**Problem details:**
Repeat exactly the lines below that lie between the line with "[Ir al Facebook" and the line with "Capacitan a cuerpos", counting both of those lines as part of the answer.

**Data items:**

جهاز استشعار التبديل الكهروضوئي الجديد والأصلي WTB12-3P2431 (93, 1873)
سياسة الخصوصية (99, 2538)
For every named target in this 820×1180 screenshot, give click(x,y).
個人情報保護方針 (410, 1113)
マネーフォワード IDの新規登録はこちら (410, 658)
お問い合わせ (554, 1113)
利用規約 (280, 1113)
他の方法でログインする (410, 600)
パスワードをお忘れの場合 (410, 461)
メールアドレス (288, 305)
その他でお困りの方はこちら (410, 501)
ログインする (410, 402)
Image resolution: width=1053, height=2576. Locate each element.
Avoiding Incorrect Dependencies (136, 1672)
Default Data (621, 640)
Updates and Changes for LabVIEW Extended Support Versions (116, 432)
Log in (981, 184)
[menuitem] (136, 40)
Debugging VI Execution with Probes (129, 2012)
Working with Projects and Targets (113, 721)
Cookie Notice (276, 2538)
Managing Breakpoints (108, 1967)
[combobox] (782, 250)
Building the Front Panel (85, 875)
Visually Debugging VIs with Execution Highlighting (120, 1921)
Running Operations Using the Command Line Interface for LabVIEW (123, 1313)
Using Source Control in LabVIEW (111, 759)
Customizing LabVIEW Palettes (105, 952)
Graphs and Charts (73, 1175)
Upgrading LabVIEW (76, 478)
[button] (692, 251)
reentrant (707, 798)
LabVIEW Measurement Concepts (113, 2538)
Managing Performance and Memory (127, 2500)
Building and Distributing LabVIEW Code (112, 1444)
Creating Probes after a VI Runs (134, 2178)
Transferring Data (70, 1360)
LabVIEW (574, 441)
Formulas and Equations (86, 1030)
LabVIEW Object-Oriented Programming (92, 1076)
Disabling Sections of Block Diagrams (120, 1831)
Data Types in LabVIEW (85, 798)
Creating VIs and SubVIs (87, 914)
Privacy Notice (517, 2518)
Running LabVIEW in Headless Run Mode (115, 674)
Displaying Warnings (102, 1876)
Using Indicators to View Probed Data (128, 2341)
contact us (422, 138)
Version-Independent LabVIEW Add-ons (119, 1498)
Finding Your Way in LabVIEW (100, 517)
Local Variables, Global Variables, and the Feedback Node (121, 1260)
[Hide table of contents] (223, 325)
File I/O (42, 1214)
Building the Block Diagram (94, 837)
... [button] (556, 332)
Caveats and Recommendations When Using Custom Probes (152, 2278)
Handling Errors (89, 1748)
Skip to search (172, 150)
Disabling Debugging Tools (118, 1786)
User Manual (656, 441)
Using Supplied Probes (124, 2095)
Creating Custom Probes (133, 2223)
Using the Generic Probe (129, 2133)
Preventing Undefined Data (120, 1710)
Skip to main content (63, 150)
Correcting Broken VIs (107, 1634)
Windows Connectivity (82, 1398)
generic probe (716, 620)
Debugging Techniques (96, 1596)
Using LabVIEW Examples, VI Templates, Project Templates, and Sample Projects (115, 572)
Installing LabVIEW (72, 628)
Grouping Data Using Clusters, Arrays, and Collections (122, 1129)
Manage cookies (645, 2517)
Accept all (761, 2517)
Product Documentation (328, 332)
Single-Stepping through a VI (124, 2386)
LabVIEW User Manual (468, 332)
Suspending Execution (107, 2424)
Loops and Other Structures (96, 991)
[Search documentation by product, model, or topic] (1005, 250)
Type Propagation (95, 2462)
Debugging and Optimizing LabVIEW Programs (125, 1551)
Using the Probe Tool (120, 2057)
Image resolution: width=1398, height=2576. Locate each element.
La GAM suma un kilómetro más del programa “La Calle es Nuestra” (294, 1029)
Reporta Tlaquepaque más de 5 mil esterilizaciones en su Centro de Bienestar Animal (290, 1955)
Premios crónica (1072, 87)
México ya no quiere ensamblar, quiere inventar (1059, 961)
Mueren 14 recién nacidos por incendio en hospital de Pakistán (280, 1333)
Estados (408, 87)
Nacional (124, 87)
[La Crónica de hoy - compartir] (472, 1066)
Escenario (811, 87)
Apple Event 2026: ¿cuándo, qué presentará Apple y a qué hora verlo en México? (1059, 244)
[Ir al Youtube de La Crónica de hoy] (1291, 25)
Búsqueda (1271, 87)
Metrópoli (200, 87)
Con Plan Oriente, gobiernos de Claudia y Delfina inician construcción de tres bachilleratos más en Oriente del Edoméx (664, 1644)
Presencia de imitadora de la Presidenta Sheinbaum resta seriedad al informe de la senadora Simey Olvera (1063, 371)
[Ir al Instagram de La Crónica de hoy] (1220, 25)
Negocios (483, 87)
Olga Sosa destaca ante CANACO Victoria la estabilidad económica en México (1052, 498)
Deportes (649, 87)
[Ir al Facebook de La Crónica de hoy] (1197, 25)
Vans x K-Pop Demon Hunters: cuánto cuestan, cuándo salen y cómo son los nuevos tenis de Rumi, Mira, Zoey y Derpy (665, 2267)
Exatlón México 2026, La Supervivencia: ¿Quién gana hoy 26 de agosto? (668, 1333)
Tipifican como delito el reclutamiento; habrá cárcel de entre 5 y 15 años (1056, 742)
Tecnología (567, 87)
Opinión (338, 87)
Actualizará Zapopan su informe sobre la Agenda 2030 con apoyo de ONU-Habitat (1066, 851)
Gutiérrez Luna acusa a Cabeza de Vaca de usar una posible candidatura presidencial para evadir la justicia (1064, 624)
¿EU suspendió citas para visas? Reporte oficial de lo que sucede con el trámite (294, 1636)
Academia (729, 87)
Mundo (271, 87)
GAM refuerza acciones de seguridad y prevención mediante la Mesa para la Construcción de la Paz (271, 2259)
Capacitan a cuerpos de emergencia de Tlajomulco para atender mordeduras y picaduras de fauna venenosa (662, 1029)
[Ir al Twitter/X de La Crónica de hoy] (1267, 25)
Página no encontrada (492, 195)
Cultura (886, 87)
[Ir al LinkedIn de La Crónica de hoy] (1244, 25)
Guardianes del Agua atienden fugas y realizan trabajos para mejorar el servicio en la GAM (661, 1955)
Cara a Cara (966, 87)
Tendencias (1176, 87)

**Answer section:**
[Ir al Facebook de La Crónica de hoy] (1197, 25)
Vans x K-Pop Demon Hunters: cuánto cuestan, cuándo salen y cómo son los nuevos tenis de Rumi, Mira, Zoey y Derpy (665, 2267)
Exatlón México 2026, La Supervivencia: ¿Quién gana hoy 26 de agosto? (668, 1333)
Tipifican como delito el reclutamiento; habrá cárcel de entre 5 y 15 años (1056, 742)
Tecnología (567, 87)
Opinión (338, 87)
Actualizará Zapopan su informe sobre la Agenda 2030 con apoyo de ONU-Habitat (1066, 851)
Gutiérrez Luna acusa a Cabeza de Vaca de usar una posible candidatura presidencial para evadir la justicia (1064, 624)
¿EU suspendió citas para visas? Reporte oficial de lo que sucede con el trámite (294, 1636)
Academia (729, 87)
Mundo (271, 87)
GAM refuerza acciones de seguridad y prevención mediante la Mesa para la Construcción de la Paz (271, 2259)
Capacitan a cuerpos de emergencia de Tlajomulco para atender mordeduras y picaduras de fauna venenosa (662, 1029)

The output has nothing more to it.